At programming time, users specify topologies and possible sharing of parameters. PaddlePaddle can figure out and create parameters required (and possibly shared) by one or more topologies.

Starting from Examples¶

As a summarization of our disucssion, let us present two examples here:

Summarization¶

Above two programs reveal some important design concerns:

Users describe a topology as an expression of layers. Every layer has a parameter name. If the users don’t specify it explicitly, it’s automatically generated as a unique name. By specifying the parameter name, users can specify the sharing of parameters between layers and even between topologies.
paddle.parameters.create figures out parameters required by one or more topologies from parameter names of layers. It creates these parameters and returns a ParameterSet object, which is in essence a map from parameter names to parameters.
At training and inference time, paddle.train and paddle.infer requires both a topology and the parameter set that holds the parameters of that topology. There are some reasons:
1. This prevents users from forgetting to call paddle.parameters.create.
2. paddle.train needs to know which parameter set to update.
3. Users could load another (pre-trained) parameter set and use it with a topology in train.infer.
By specifying the immutable_parameters parameter of paddle.train, we can forbid the update of these parameters.

Reader¶

Not all programming frameworks allow users to define I/O functions. An example is Google MapReduce, which can only read from text, SSTable, and RecordIO files. Hadoop MapReduce allows users to define readers and writers by deriving from base classes Reader and Writer. The former is less flexible but also less error-prone. We decide to provide the flexibility to users to define their readers.

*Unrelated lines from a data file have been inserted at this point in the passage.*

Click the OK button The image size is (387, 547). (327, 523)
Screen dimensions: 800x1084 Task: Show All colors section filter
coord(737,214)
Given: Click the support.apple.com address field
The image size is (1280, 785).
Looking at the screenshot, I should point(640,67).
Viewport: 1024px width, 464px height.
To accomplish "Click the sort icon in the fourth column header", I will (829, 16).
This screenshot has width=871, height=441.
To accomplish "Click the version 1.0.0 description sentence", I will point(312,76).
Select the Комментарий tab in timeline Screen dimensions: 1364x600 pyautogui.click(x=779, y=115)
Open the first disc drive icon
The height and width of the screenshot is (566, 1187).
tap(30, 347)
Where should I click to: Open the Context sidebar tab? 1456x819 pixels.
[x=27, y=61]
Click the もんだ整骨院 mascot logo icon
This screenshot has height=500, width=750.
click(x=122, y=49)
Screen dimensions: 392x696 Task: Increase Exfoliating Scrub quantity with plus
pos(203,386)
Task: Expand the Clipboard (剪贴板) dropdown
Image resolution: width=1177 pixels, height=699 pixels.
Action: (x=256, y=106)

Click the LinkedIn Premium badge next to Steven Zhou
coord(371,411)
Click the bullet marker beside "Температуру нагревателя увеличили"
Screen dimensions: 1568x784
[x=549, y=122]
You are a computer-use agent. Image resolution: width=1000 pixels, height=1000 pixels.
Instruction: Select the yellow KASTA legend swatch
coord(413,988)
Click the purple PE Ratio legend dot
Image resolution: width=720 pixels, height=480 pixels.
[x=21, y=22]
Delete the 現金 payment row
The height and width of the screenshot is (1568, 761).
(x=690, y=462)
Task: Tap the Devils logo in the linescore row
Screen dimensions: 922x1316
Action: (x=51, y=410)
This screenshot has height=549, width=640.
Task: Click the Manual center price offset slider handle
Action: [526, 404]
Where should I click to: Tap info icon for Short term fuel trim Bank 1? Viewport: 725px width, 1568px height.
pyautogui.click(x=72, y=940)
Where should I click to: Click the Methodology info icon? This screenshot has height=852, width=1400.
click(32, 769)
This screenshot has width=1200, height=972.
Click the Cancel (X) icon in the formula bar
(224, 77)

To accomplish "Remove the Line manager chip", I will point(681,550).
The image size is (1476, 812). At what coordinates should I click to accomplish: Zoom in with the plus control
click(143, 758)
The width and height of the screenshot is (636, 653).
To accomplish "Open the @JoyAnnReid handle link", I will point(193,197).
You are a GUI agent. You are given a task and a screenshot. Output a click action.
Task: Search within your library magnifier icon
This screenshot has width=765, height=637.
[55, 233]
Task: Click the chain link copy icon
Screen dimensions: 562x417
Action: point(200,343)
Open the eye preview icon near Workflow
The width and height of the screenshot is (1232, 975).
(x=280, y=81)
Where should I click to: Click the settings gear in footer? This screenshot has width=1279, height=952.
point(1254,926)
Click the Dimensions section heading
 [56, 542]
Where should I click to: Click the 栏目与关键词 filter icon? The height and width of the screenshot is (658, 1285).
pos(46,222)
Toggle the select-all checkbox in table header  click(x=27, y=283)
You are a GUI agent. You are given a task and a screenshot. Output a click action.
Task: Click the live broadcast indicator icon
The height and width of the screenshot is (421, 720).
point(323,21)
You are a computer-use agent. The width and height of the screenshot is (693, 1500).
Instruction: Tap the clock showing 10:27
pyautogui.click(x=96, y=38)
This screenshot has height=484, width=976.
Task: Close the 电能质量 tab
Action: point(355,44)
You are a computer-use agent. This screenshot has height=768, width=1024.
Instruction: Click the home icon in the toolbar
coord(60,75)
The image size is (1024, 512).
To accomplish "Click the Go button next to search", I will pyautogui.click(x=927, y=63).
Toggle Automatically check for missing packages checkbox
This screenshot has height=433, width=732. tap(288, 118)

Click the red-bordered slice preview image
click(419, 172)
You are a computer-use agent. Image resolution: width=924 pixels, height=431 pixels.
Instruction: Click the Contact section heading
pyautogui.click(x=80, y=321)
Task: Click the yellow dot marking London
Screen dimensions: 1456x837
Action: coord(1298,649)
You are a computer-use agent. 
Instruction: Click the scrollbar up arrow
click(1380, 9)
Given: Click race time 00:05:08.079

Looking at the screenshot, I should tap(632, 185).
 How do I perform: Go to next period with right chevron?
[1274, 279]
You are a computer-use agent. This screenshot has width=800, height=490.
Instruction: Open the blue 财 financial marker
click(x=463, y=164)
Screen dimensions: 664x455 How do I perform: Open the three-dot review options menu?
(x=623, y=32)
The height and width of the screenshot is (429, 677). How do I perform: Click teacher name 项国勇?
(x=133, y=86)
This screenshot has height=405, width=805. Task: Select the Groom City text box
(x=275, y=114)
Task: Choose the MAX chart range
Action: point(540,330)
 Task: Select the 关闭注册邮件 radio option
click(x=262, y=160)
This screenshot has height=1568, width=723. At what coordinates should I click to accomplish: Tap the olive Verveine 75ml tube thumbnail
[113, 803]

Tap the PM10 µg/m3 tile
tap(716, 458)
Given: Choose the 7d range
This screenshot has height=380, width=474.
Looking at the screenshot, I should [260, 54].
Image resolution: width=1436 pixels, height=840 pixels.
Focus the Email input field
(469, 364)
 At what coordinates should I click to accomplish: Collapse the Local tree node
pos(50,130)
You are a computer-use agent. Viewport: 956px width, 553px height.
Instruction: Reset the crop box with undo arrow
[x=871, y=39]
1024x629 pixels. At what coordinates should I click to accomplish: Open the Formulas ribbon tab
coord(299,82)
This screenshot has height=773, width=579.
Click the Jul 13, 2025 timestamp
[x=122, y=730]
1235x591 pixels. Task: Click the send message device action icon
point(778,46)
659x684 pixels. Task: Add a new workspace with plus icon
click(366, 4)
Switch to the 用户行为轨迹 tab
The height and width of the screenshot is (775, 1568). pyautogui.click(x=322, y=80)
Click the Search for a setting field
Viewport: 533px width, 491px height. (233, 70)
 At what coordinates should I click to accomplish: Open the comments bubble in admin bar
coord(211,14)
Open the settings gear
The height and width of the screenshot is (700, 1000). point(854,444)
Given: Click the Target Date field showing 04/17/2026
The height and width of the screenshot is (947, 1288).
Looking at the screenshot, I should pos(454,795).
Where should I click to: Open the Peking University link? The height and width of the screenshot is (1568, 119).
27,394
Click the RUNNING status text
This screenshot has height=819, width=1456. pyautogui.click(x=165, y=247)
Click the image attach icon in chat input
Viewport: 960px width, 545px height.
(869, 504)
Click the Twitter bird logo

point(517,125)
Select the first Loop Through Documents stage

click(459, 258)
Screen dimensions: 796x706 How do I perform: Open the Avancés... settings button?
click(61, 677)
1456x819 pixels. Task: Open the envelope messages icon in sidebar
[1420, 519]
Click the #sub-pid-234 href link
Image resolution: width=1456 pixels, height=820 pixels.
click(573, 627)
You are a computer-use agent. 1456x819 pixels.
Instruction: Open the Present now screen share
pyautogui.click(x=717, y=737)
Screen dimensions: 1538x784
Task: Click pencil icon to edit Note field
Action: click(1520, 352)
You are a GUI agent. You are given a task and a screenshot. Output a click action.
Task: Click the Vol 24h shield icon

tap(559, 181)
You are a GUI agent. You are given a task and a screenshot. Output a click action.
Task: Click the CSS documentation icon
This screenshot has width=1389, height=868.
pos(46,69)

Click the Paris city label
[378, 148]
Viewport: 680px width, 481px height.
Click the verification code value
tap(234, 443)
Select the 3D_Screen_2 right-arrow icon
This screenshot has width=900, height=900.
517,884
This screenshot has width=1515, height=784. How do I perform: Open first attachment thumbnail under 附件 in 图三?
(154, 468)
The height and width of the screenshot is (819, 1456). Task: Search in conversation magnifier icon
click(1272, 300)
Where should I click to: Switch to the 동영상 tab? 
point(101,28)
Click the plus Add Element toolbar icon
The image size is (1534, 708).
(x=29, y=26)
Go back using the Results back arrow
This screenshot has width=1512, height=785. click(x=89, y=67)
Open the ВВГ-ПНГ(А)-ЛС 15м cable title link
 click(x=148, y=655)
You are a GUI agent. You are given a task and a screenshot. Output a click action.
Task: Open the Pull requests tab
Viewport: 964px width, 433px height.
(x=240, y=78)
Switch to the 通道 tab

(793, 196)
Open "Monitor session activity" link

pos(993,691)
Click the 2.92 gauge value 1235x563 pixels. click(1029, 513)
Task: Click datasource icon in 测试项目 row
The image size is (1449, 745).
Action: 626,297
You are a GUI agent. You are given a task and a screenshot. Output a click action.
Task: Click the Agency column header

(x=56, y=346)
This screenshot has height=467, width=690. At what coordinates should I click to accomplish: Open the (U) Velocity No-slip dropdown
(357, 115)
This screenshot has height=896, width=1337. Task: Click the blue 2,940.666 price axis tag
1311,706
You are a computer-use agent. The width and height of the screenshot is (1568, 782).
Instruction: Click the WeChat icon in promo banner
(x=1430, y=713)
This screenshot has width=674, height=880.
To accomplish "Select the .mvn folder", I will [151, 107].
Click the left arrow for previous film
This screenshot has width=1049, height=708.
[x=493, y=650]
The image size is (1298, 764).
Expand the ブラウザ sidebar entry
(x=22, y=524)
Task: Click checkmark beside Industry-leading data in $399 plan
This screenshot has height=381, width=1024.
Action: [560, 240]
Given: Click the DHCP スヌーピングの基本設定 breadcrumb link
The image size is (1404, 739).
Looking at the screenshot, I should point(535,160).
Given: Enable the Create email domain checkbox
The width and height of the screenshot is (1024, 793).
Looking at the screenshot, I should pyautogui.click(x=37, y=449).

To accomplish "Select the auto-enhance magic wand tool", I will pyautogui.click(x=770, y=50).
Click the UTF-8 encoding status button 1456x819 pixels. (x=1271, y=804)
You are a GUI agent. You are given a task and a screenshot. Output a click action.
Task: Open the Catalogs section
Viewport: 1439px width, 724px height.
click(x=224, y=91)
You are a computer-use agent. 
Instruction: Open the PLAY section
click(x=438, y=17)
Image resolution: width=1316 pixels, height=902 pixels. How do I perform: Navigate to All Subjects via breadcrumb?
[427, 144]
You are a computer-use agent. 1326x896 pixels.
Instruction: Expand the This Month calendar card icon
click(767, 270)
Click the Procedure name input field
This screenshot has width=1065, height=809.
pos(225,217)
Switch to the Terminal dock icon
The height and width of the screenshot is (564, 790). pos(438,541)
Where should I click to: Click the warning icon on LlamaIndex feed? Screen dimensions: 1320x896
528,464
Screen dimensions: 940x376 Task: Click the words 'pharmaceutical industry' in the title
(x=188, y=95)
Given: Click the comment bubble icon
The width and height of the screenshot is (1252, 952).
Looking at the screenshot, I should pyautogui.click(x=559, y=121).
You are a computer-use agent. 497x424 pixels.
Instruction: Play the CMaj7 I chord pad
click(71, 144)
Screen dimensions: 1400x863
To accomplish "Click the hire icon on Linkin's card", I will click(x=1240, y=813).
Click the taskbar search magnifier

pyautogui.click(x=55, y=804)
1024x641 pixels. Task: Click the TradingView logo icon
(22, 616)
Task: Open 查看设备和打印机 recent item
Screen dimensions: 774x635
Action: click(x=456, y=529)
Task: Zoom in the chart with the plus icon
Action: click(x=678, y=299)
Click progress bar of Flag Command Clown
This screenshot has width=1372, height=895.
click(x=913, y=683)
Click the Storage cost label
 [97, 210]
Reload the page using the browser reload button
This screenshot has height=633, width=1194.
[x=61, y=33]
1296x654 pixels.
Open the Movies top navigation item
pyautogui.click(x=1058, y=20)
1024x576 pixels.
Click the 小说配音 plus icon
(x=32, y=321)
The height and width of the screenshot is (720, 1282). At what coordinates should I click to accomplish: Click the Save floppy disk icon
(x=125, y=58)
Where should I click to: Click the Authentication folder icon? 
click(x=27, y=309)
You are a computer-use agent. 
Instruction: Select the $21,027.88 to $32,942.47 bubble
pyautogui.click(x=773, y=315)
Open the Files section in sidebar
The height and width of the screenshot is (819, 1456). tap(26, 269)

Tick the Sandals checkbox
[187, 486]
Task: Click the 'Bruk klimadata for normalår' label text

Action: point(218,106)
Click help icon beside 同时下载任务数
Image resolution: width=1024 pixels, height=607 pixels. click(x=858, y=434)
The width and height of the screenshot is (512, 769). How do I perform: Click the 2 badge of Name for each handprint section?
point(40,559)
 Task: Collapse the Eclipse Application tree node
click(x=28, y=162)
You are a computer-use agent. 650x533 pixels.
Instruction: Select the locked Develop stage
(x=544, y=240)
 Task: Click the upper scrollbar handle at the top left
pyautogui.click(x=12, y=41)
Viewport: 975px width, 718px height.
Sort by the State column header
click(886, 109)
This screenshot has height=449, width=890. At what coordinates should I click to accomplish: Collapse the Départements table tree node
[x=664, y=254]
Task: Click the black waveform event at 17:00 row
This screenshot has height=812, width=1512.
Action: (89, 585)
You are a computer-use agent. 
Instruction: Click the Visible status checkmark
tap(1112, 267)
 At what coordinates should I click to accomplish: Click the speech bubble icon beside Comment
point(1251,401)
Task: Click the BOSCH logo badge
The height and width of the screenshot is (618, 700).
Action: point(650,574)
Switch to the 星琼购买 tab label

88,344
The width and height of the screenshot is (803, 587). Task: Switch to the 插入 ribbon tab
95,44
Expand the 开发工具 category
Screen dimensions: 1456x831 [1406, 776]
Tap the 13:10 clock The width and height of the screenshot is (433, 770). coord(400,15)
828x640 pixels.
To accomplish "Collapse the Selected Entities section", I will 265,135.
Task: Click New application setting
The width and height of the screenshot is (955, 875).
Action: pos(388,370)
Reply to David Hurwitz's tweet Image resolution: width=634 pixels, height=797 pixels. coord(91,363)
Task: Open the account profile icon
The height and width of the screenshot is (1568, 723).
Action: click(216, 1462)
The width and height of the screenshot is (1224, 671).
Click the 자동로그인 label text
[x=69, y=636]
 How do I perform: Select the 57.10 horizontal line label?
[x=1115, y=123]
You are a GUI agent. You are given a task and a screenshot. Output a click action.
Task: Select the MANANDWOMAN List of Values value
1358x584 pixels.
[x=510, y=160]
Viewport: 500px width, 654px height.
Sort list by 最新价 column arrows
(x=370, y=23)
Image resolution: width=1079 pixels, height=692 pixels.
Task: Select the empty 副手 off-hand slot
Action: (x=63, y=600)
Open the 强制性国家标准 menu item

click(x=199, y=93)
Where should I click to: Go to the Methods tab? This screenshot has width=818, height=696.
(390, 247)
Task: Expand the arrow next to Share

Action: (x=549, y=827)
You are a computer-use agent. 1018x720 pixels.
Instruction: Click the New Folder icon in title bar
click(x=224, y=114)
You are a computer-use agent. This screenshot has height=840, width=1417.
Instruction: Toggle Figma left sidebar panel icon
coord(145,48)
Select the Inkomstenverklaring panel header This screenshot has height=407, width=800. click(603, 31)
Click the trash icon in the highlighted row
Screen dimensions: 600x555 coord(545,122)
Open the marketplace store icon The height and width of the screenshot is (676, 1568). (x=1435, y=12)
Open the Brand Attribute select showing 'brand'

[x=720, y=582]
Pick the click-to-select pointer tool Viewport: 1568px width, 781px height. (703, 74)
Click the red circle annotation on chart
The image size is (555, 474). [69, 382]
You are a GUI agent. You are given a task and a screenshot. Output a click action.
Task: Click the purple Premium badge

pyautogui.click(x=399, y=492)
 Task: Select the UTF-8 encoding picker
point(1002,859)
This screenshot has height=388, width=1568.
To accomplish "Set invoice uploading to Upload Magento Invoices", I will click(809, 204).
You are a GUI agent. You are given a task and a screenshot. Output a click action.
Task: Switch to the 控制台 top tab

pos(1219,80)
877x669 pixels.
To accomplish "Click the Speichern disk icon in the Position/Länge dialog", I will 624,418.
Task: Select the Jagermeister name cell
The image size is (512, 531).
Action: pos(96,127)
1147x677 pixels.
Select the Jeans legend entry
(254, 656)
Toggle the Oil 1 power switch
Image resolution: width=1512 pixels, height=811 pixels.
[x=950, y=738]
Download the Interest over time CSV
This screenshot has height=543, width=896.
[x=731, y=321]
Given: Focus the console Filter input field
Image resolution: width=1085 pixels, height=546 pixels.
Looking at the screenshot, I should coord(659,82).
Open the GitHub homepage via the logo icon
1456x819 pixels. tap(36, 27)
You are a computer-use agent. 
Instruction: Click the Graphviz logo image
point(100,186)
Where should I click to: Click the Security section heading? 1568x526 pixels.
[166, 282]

There are some open questions here:

Should a reader return a Python dictionary?
How to map multiple outputs from a reader to multiple data layers?
How to easily compose some existing readers to read more data and feed a topology with more data layers?

Training¶

The recommended way to training a model is to call paddle.train, which simply calls paddle.trainer.Default, a global variable of type paddle.trainer.SGD. Equivalently, we can do

opt = paddle.trainer.SGD(..., paddle.updater.Adam(...))
opt.train(topology, parameters, reader=read, ...)

Updater¶

Please be aware that a trainer can accept an updater as its data member, where an updater is a class derived from paddle.trainer.Updater. This is to make it easier to customize trainers, as discussed here.

Event Handler¶

paddle.train and paddle.trainer.XXX.train take an optional parameter event_handler, which should be either None or a function that handle some events:

BeginTraining
EndTraining
BeginIteration
EndIteration
BeginPass
EndPass

where EndPass is sent if and only if the reader yields end_pass=True.

An example as follows:

def event_handler(event):
    if ininstance(event, paddle.event.EndIteration):
        print paddle.test(...)

paddle.train(topology, parameters, reader, event_handler)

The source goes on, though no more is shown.